Les élèves étaient occupés six heures par jour à cette besogne, et le professeur me montra plusieurs volumes grand in-folio de phrases décousues qu’il avait déjà recueillies et qu’il avait l’intention d’assortir, espérant tirer de ces riches matériaux un corps complet d’études sur toutes les sciences et tous les arts. »

Jonathan Swift , Voyages de Gulliver dans des contrées lointaines, Troisième partie (Voyage à Laputa), chap. 5, pp 270-271. Traduction nouvelle précédée d’une notice par Walter Scott. Illustrations par J.-J. Grandville. Garnier Frères, Paris, m dccc lvi.

Quoi qu’il en soit, Arnalkar écrit ses livres à l’ordinateur (et doit changer de clavier tous les six mois), contribuant ainsi au volume astronomique des contenus numériques produits annuellement, qui ne fait que croître. Y contribuent aussi les grands chantiers de numérisation rétrospective du patrimoine littéraire. L’excellente chaîne de radio publique américaine NPR a réuni avant-hier lors de son émission-phare Talk of the Nation trois acteurs majeurs représentant des approches très diverses concernant cette « utopie », pour reprendre le terme de Bórges.

* **Données sources**
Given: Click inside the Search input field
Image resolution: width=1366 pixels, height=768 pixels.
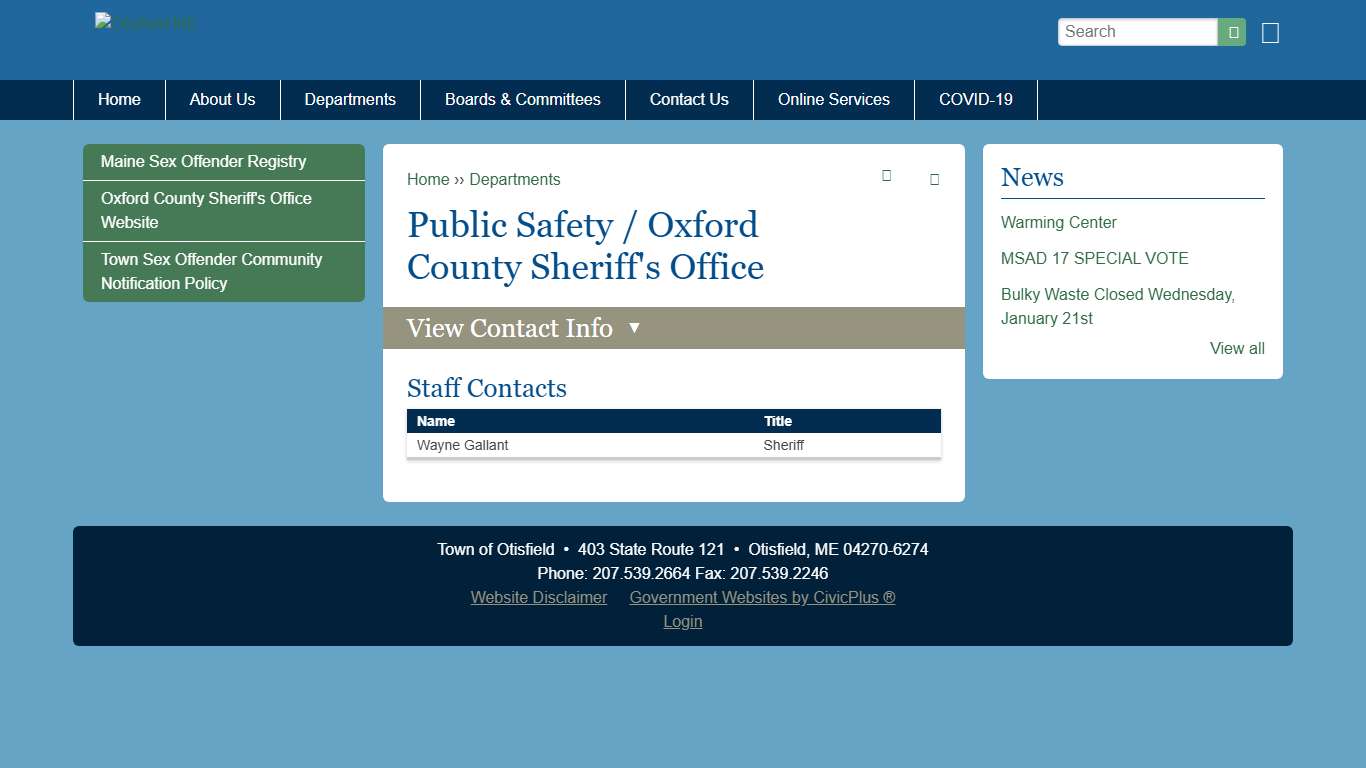Looking at the screenshot, I should [x=1137, y=31].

* **Consignes**
a: Répondez brièvement aux questions suivantes à partir de l'extrait, une réponse par ligne :
(i) Combien d'heures par jour les élèves étaient-ils occupés à leur besogne ?
(ii) Qui a réalisé les illustrations de l'édition citée ?
(iii) À quelle fréquence Arnalkar doit-il changer de clavier ?
b: Recopiez fidèlement le passage de l'extrait qui commence aux mots « Jonathan Swift , Voyages » et s'arrête après « terme de Bórges. ».
c: Poursuivez le texte sur la numérisation du patrimoine littéraire à partir de sa dernière phrase.
Le matériel fourni est indépendant de l'extrait.

* **Réponses**
a:
(i) Six heures par jour.
(ii) J.-J. Grandville.
(iii) Tous les six mois.

b:
Jonathan Swift , Voyages de Gulliver dans des contrées lointaines, Troisième partie (Voyage à Laputa), chap. 5, pp 270-271. Traduction nouvelle précédée d’une notice par Walter Scott. Illustrations par J.-J. Grandville. Garnier Frères, Paris, m dccc lvi.

Quoi qu’il en soit, Arnalkar écrit ses livres à l’ordinateur (et doit changer de clavier tous les six mois), contribuant ainsi au volume astronomique des contenus numériques produits annuellement, qui ne fait que croître. Y contribuent aussi les grands chantiers de numérisation rétrospective du patrimoine littéraire. L’excellente chaîne de radio publique américaine NPR a réuni avant-hier lors de son émission-phare Talk of the Nation trois acteurs majeurs représentant des approches très diverses concernant cette « utopie », pour reprendre le terme de Bórges.

c:
Michael Hart en est certainement le précurseur (et n’a rien d’un canular, à l’opposé d’un autre précurseur, Hégésippe Simon) : c’est en 1971 qu’il saisit au clavier le tout premier ouvrage (la Déclaration de l’indépendance américaine) de ce qui deviendra le Projet Gutenberg. Celui-ci propose aujourd’hui plus de 20 000 ouvrages, fournis par un travail entièrement bénévole de volontaires aux quatre coins du monde, auxquels se rajoute un nombre bien plus important de contenus contribués par des filiales et des partenaires. Selon Hart, plus le temps passe et plus la part des livres hors copyright baisse, non seulement à cause des volumes croissants de la production, mais des prolongations périodiques des durées de protection pour éviter que des œuvres juteuses ne tombent dans le domaine public (on connaît à ce propos le sort d’une certaine souris). Dans Gutenberg, les textes sont saisis (ou numérisés, puis reconnus) en texte intégral, qui ne préserve pas le format et la mise en page d’origine. Ils passent ensuite plusieurs étapes de relecture. Ceci assure leur haute qualité, mais explique aussi le nombre relativement peu élevé d’ouvrages dans cette collection7. L’utopie selon Hart c’est que chacun puisse posséder, en 2021, une bibliothèque personnelle comprenant un milliard d’ouvrages numériques. Pour cela, il faut continuer à numériser, et à traduire les ouvrages en un grand nombre de langues.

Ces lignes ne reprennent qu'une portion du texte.